*** Listed entries ***

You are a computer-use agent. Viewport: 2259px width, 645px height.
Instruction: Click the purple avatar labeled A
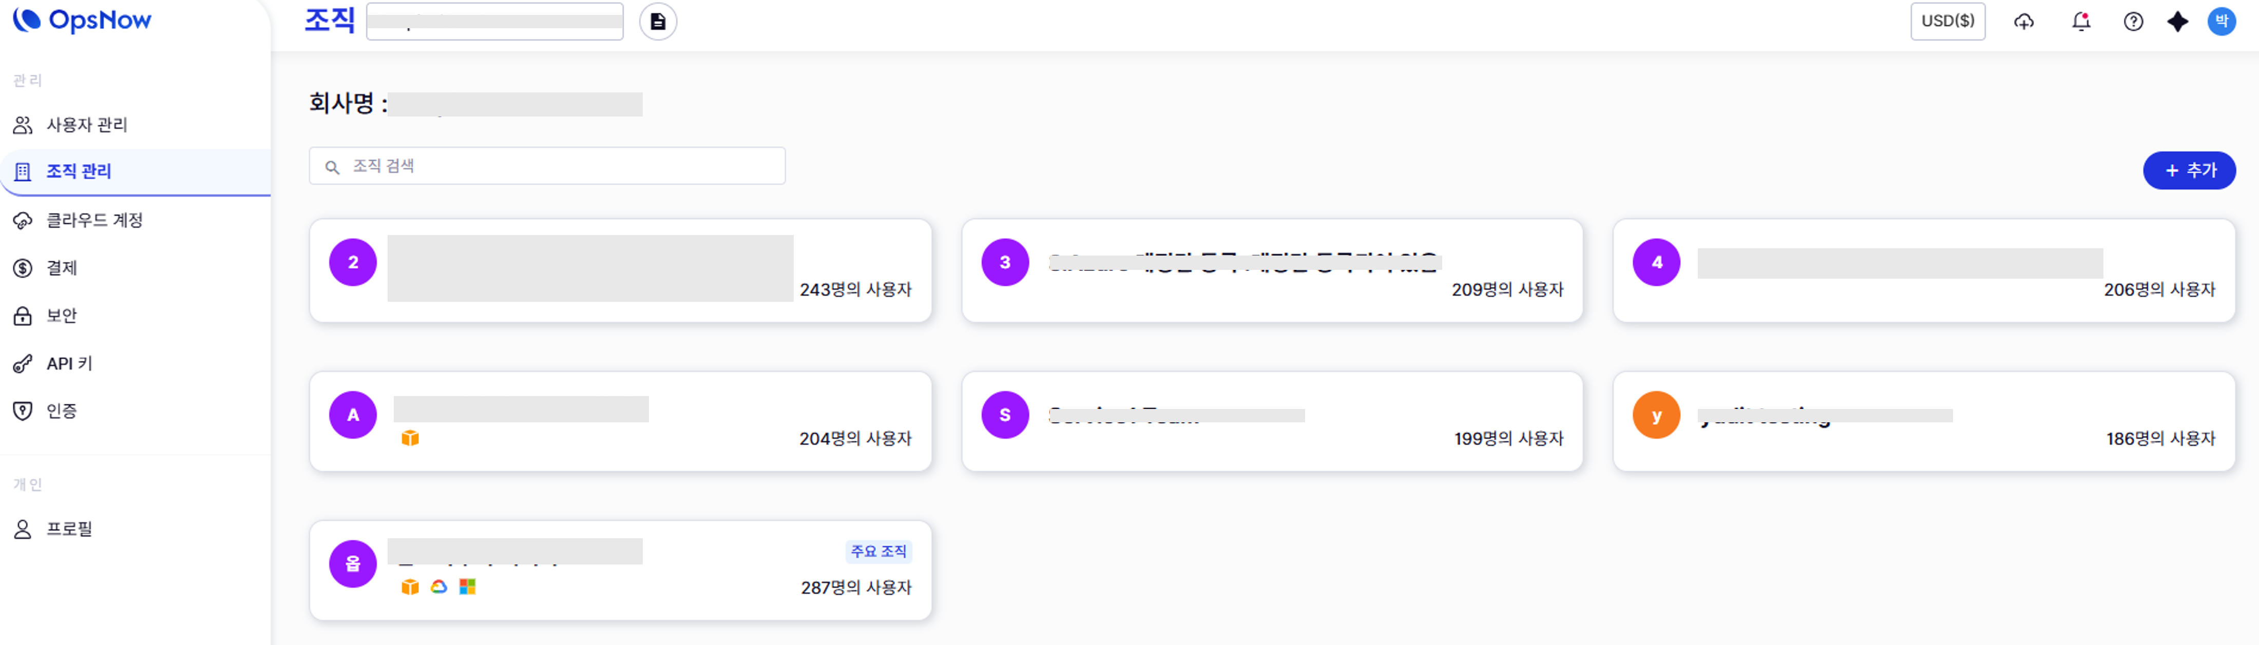pos(353,415)
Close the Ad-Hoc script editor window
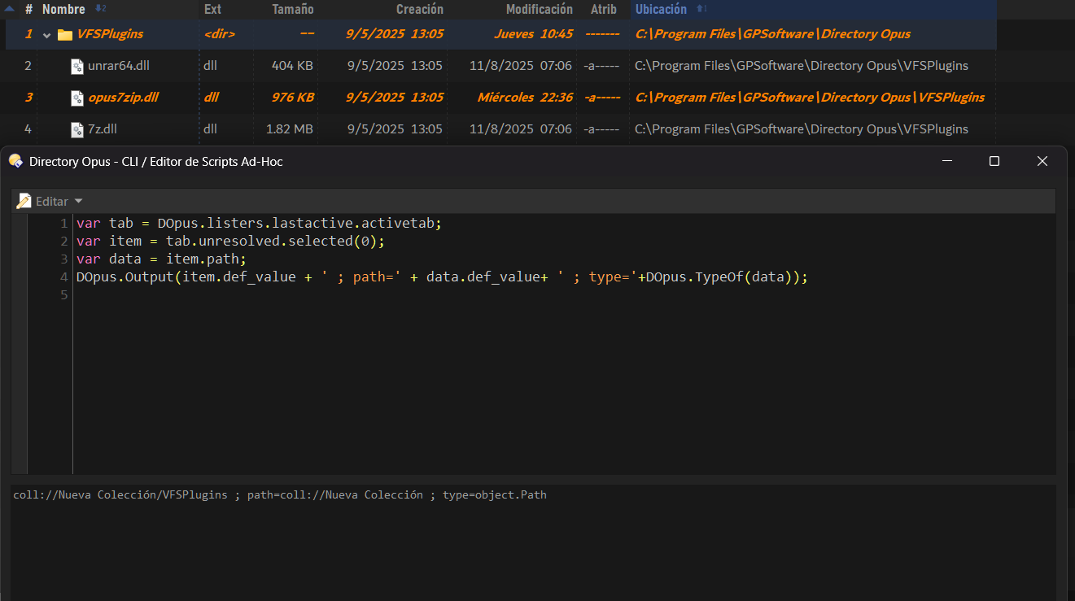This screenshot has height=601, width=1075. click(x=1042, y=161)
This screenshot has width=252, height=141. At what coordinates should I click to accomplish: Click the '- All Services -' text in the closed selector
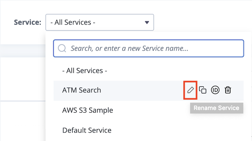[x=73, y=22]
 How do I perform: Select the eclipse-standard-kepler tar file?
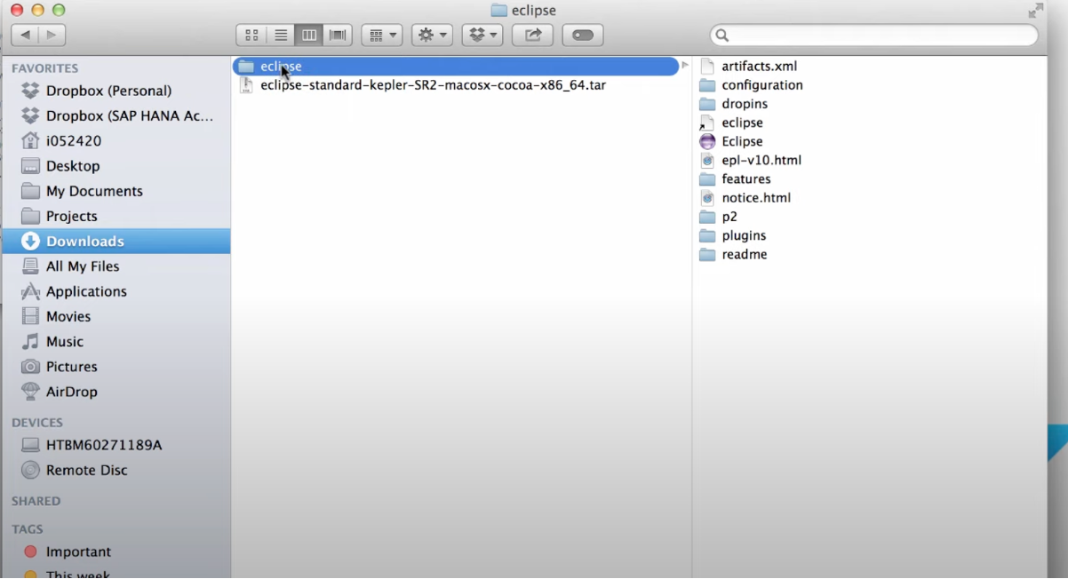[x=432, y=85]
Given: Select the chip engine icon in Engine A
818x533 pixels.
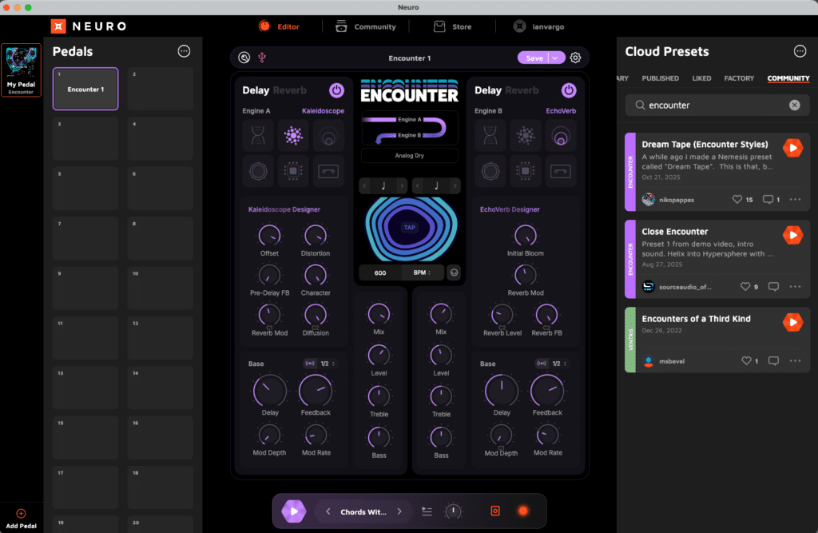Looking at the screenshot, I should pyautogui.click(x=292, y=171).
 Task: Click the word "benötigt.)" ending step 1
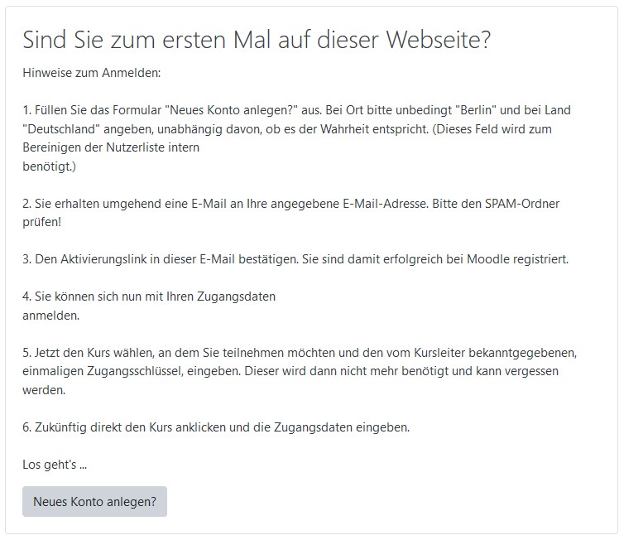pyautogui.click(x=48, y=166)
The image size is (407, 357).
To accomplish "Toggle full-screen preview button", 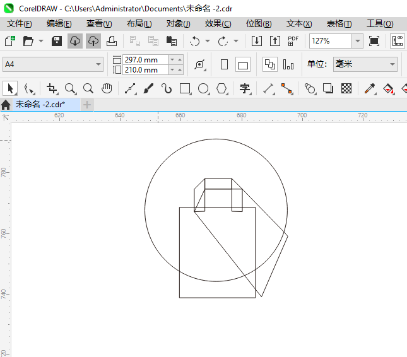I will [x=374, y=41].
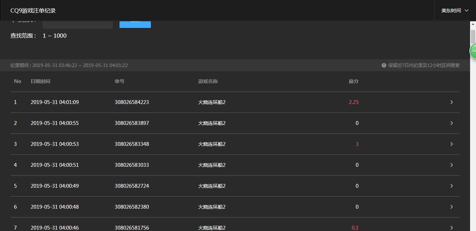Image resolution: width=476 pixels, height=231 pixels.
Task: Click the 赢分 column header
Action: pyautogui.click(x=353, y=81)
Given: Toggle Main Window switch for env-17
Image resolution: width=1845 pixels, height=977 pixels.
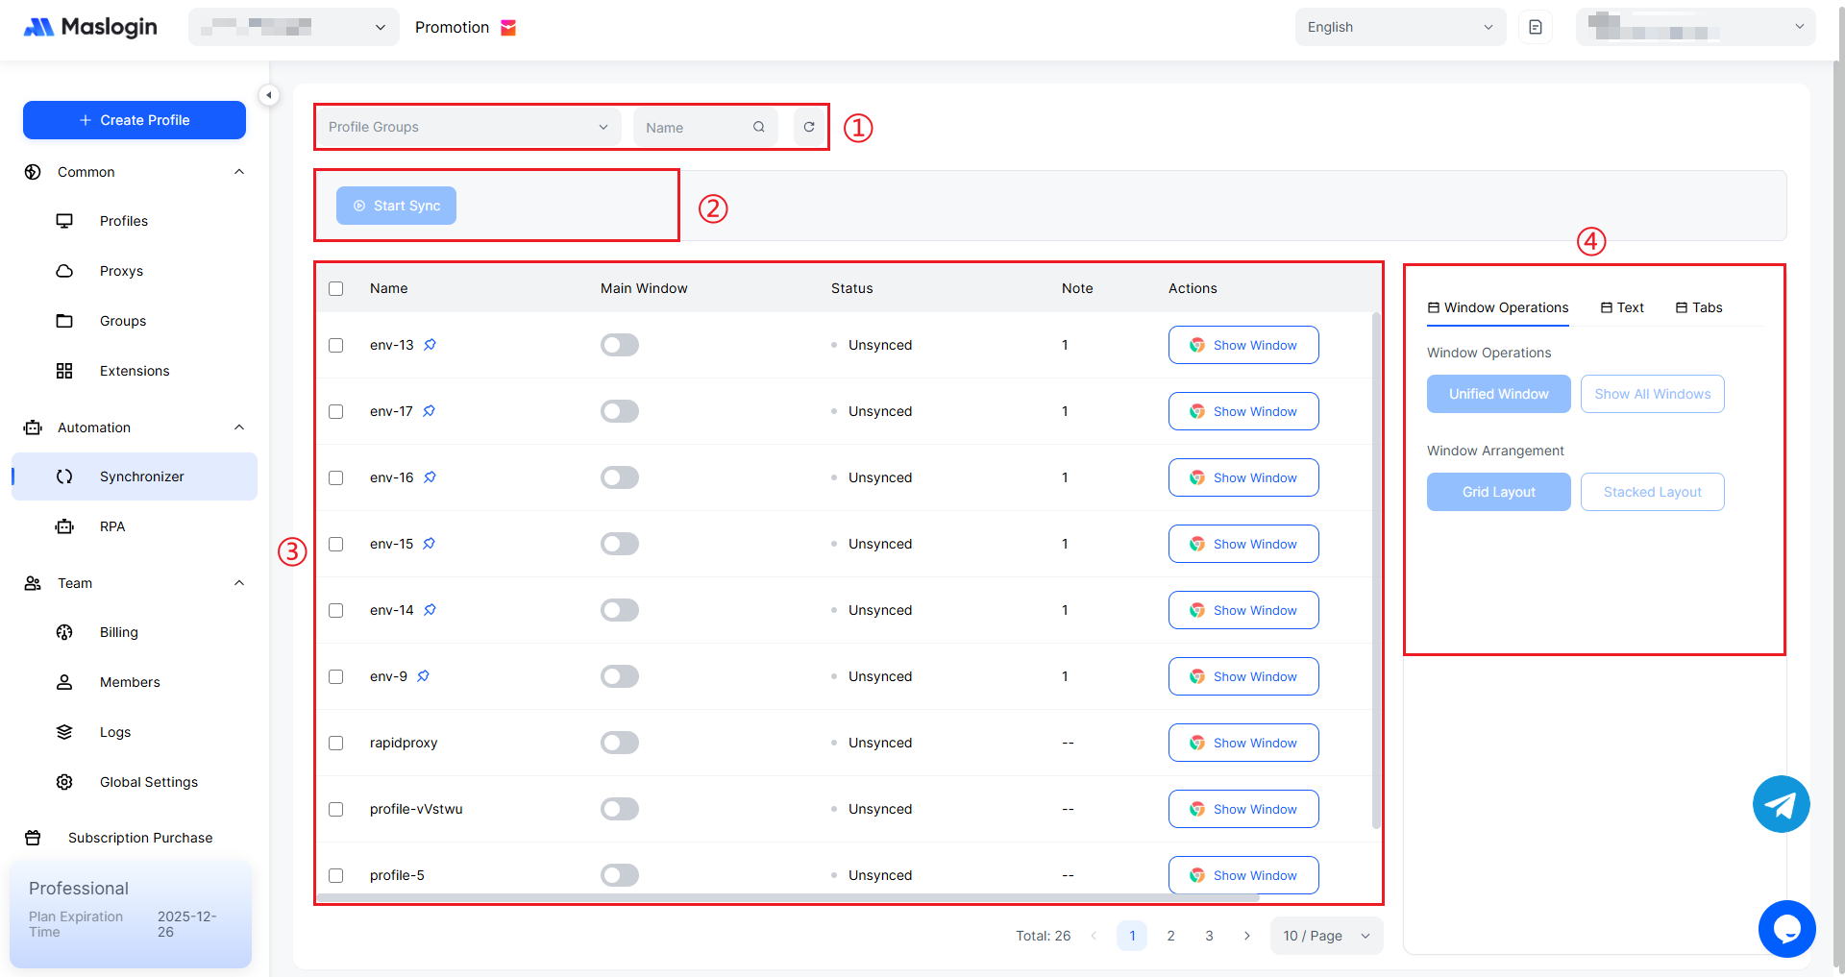Looking at the screenshot, I should coord(620,411).
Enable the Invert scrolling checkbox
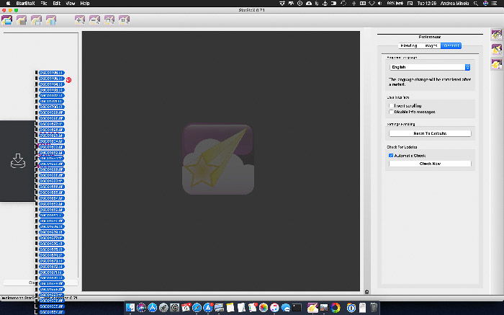This screenshot has height=315, width=504. tap(391, 105)
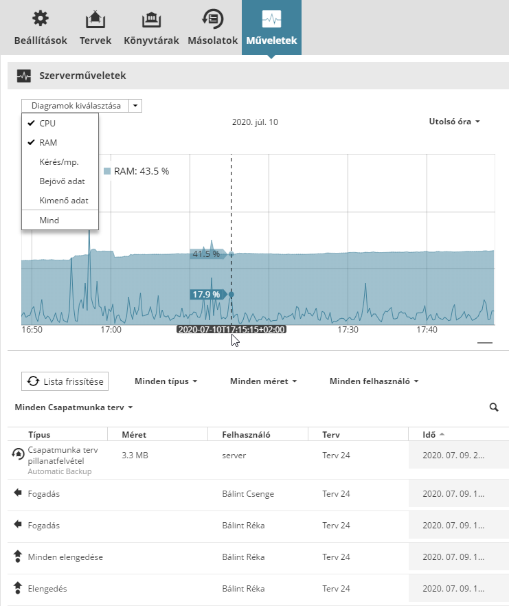Expand the Utolsó óra time range
This screenshot has width=509, height=606.
(x=453, y=122)
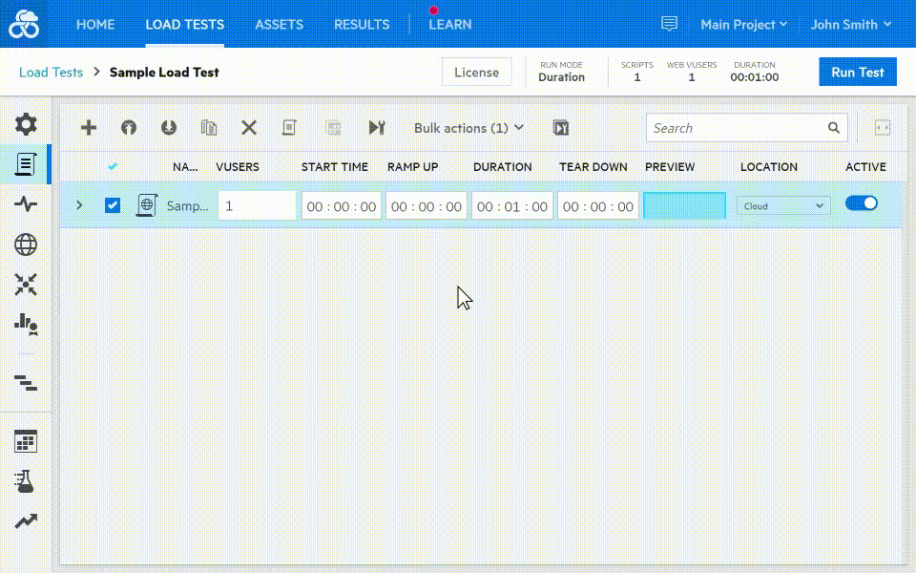Uncheck the Sample script row checkbox
916x573 pixels.
[x=113, y=204]
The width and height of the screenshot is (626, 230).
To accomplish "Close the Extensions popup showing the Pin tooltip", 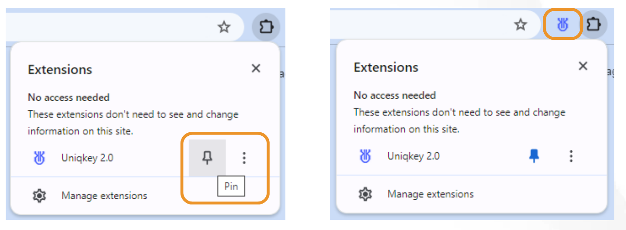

*** End of Listed entries ***

:: Task prompt ::
If a line in the records above contains the string "Given", copy that line out.

:: Answer below ::
Given: Select the chip engine icon in Engine A
Given: Toggle Main Window switch for env-17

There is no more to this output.